* LIST OF TASKS *
a: In the malaria article, which journal published the study?
b: Reproduce the part of the malaria article starting at "When malaria parasites" and ending at "in this process.".

WASHINGTON, July 6 (Xinhua) -- British researchers said Thursday that they had identified a possible new target for the development of novel drugs against mosquito-borne malaria.
When malaria parasites invade red blood cells, they form an internal compartment in which they replicate many times before bursting out of the cell and infecting more cells, according to their study published in the journal PLOS Pathogens.
In order to escape red blood cells, the parasites have to break through both the internal compartment and the cell membrane using various proteins and enzymes.
Scientists at the Francis Crick Institute and the London School of Hygiene & Tropical Medicine have identified a key protein involved in this process.
Disrupting this protein reduces the efficiency of parasite escape, slowing down the rate of infection, they found.
"The parasite sits in its internal compartment inside the cell, surrounded by lots of proteins, a bit like a baby surrounded by amniotic fluid," Mike Blackman, group leader at the Francis Crick Institute, said in a statement. "We focused on the most common protein, known as SERA5, assuming that it probably has an important role since there is so much of it."

* DATA LISTING *
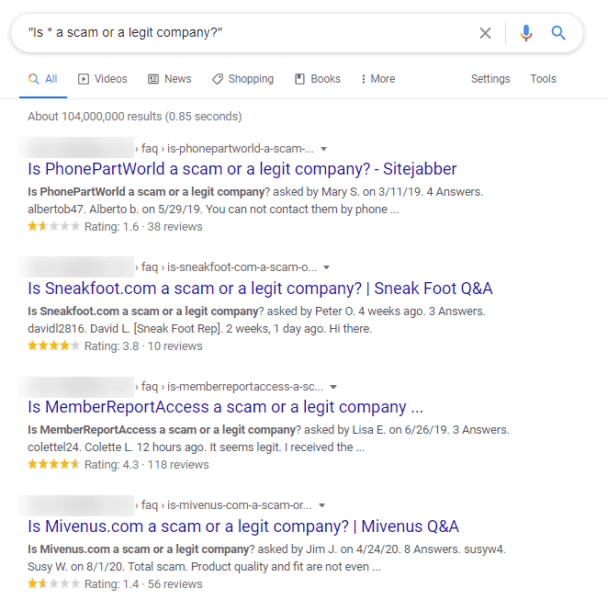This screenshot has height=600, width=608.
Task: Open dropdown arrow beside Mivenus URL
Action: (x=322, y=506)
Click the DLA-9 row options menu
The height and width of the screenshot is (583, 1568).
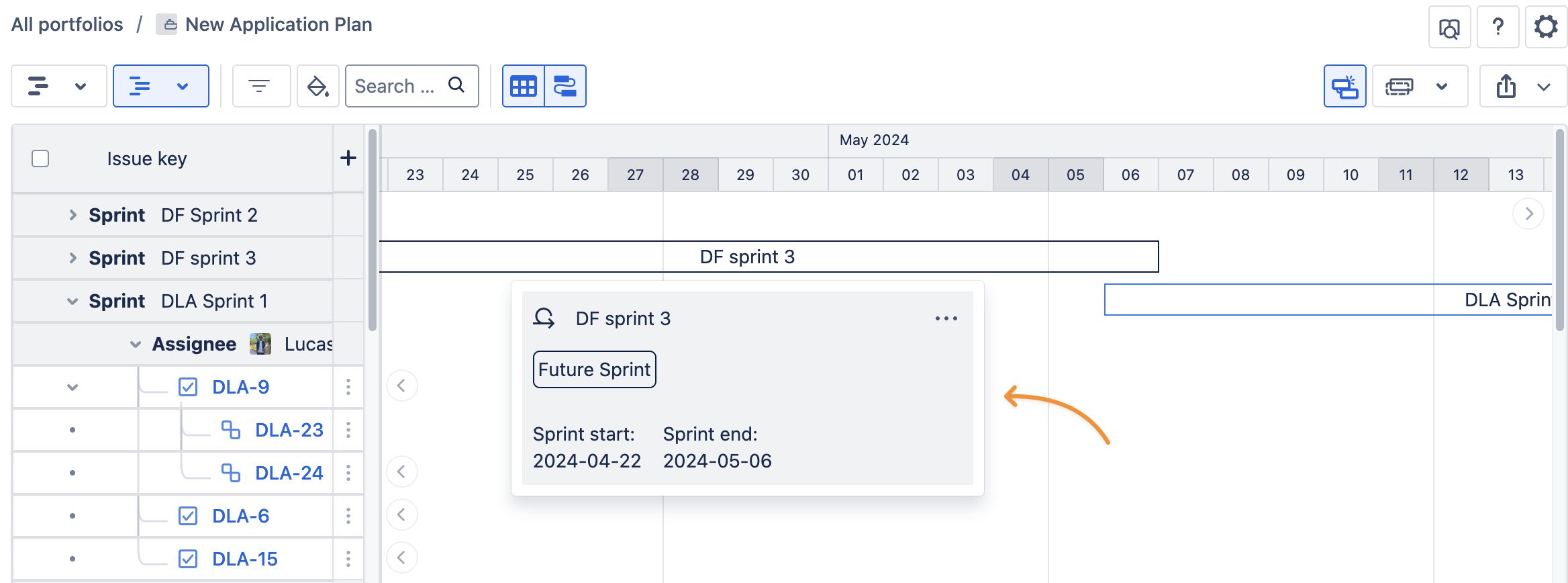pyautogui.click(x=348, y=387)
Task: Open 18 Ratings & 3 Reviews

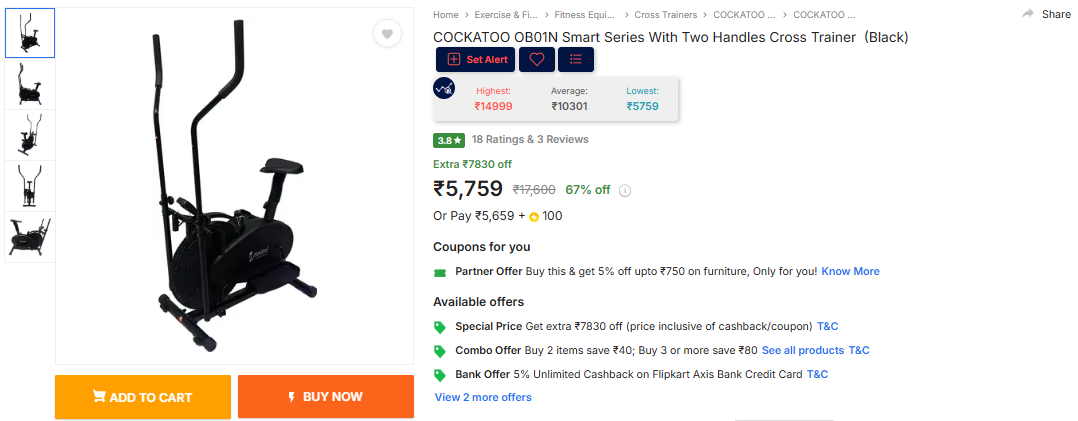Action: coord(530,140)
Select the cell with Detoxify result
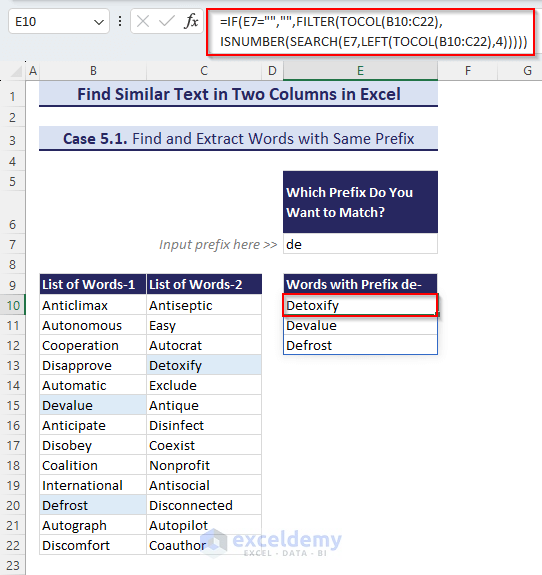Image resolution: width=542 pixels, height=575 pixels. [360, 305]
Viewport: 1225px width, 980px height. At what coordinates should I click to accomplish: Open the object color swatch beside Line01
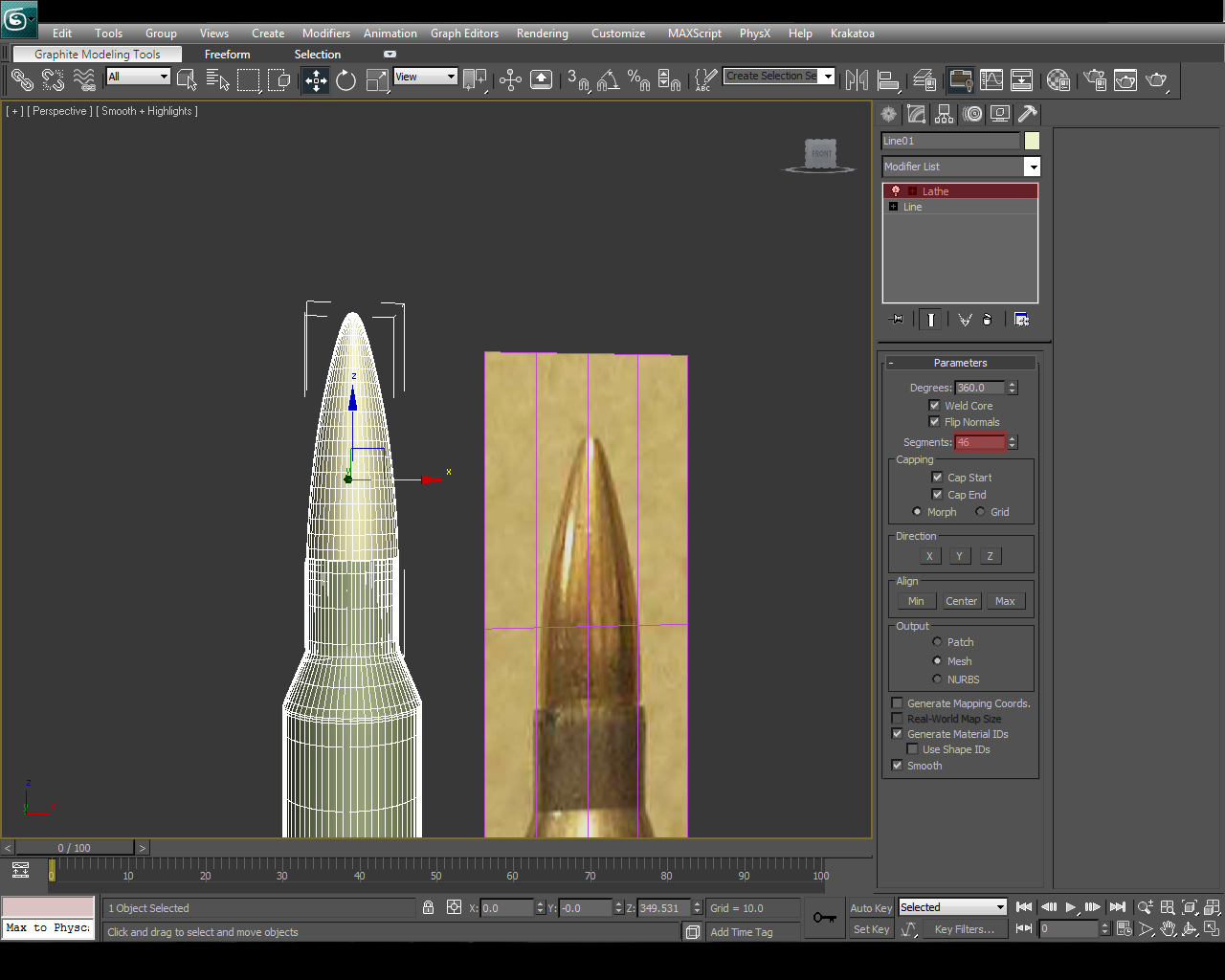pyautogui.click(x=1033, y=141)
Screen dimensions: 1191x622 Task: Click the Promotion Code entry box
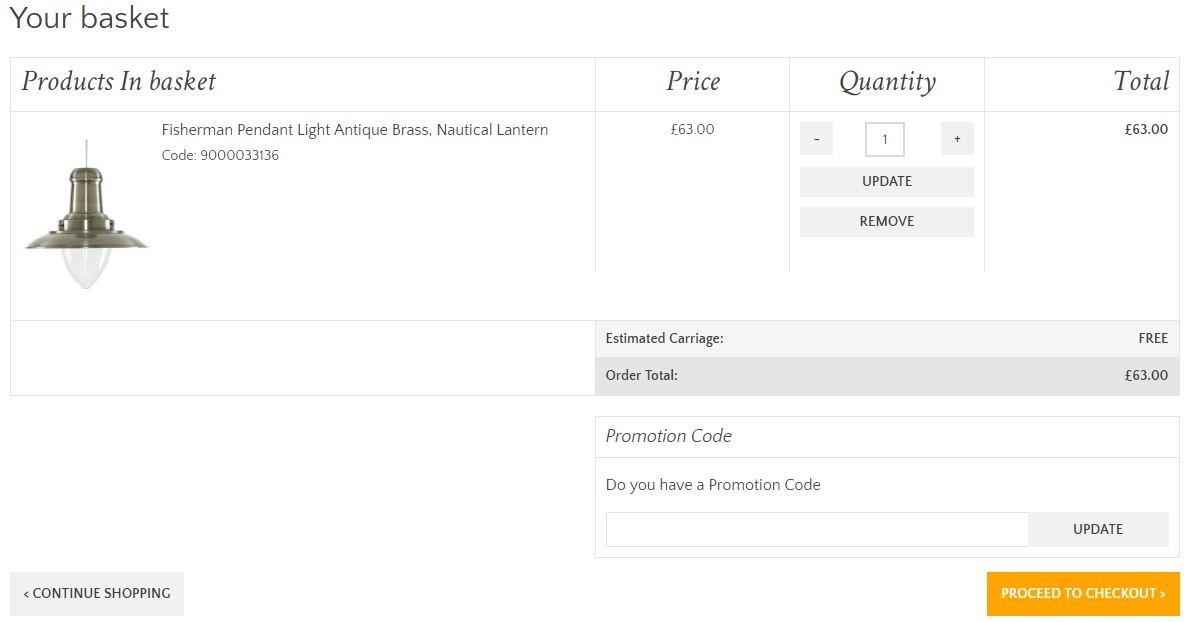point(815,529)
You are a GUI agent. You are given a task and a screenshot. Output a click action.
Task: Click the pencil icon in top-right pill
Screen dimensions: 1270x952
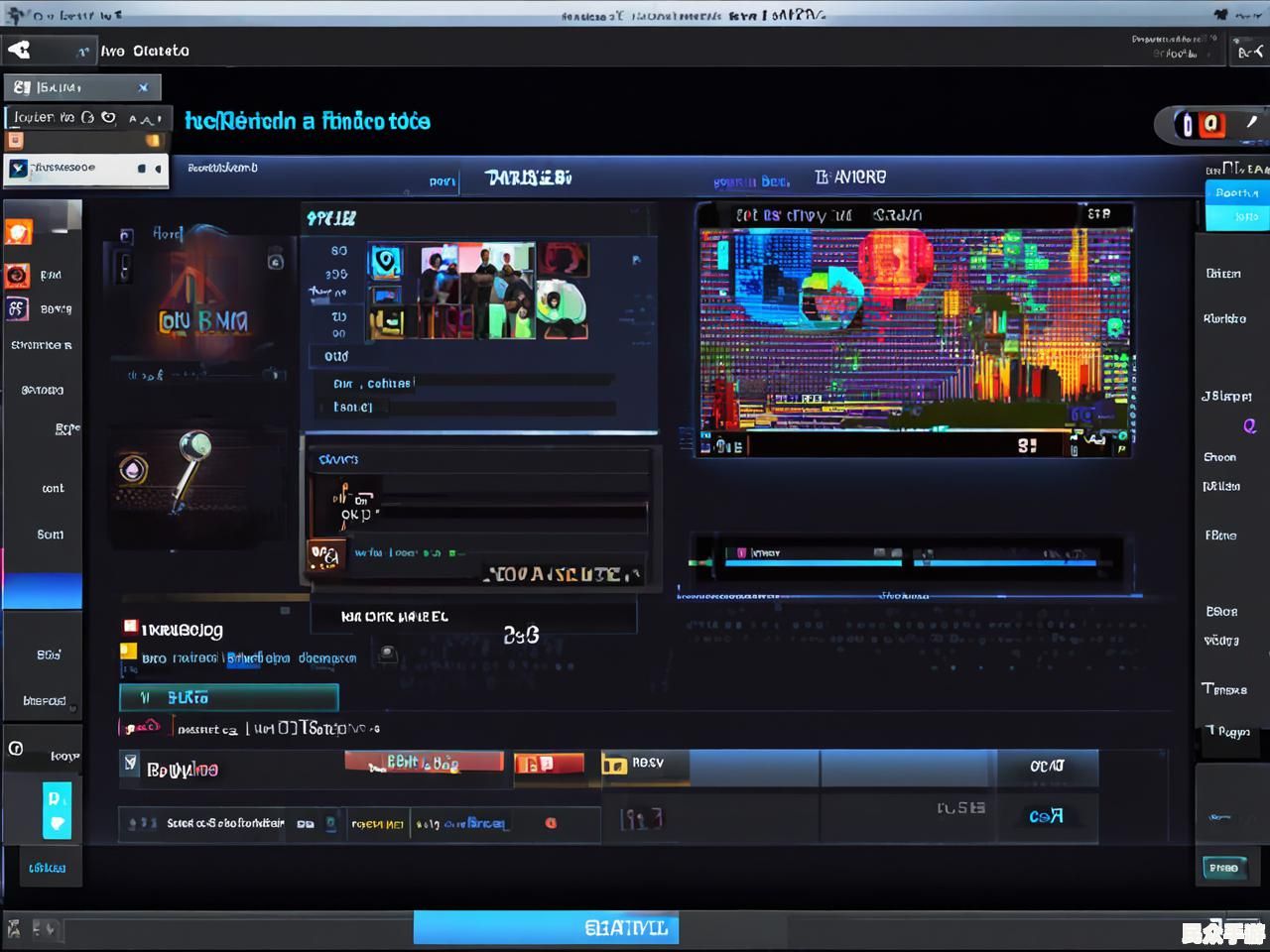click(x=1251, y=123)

* RESPONSES *
a: PLOS Pathogens

b:
When malaria parasites invade red blood cells, they form an internal compartment in which they replicate many times before bursting out of the cell and infecting more cells, according to their study published in the journal PLOS Pathogens.
In order to escape red blood cells, the parasites have to break through both the internal compartment and the cell membrane using various proteins and enzymes.
Scientists at the Francis Crick Institute and the London School of Hygiene & Tropical Medicine have identified a key protein involved in this process.